**ÜBUNGSAUFGABE**
Gib alle folgenden Zeilen wortgetreu wieder und lass die Bilder dabei weg.

**VORGEGEBENE ZEILEN**
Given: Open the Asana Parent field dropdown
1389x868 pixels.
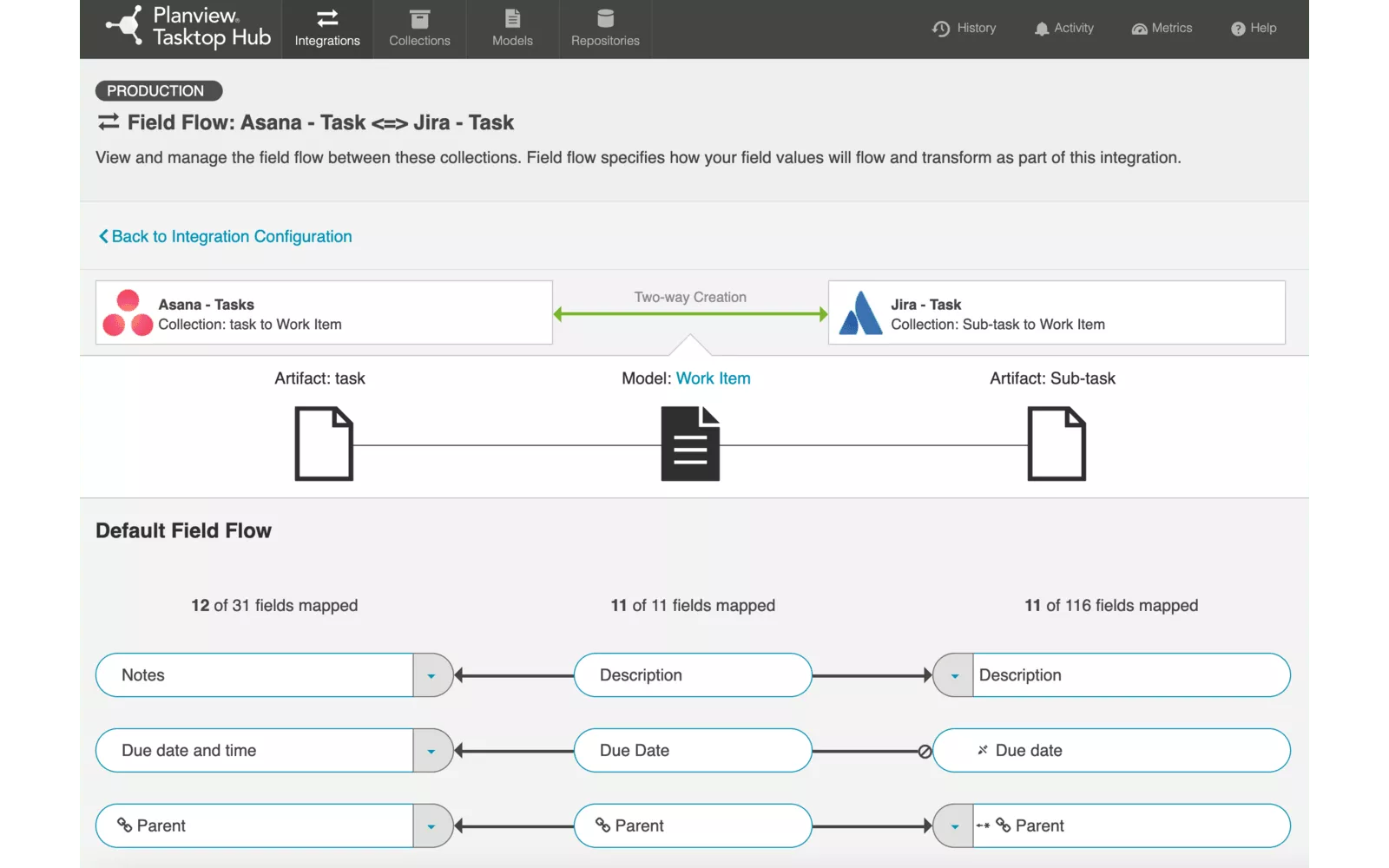Looking at the screenshot, I should 431,826.
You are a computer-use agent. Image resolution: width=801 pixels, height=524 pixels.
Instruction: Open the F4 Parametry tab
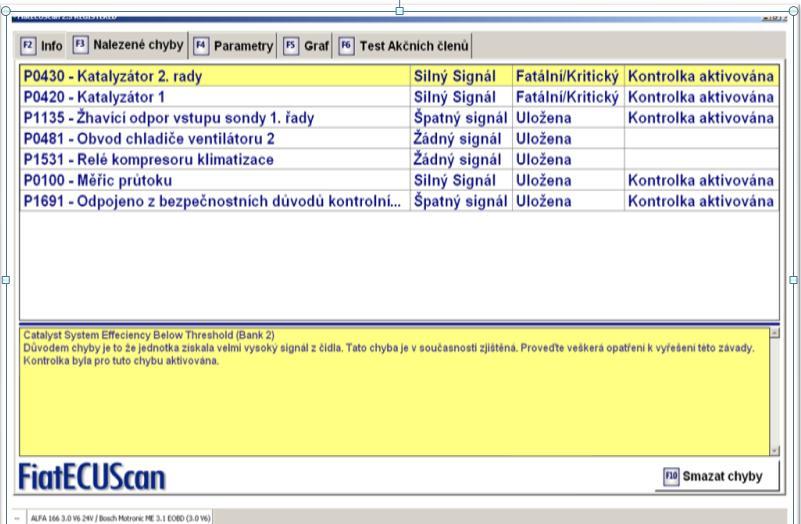pyautogui.click(x=234, y=47)
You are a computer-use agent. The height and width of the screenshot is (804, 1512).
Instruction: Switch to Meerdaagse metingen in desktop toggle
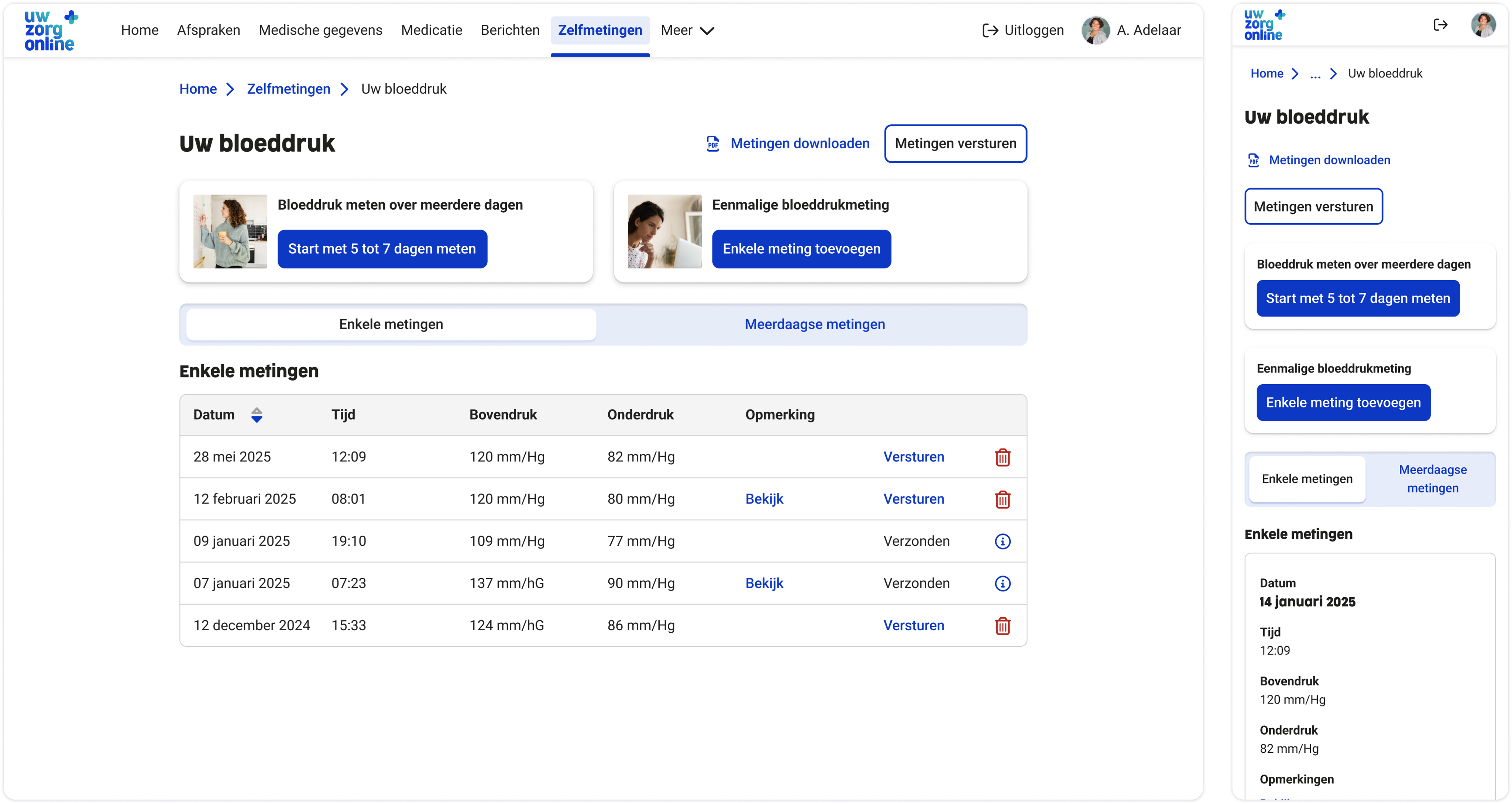click(x=814, y=324)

**LÖSUNG ZUR ÜBUNG**
Given: Open the Asana Parent field dropdown
1389x868 pixels.
Looking at the screenshot, I should 431,826.
You are a computer-use agent. Image resolution: width=801 pixels, height=524 pixels.
Instruction: Open the F4 Parametry tab
pyautogui.click(x=234, y=47)
You are a computer-use agent. The height and width of the screenshot is (804, 1512).
Instruction: Switch to Meerdaagse metingen in desktop toggle
click(x=814, y=324)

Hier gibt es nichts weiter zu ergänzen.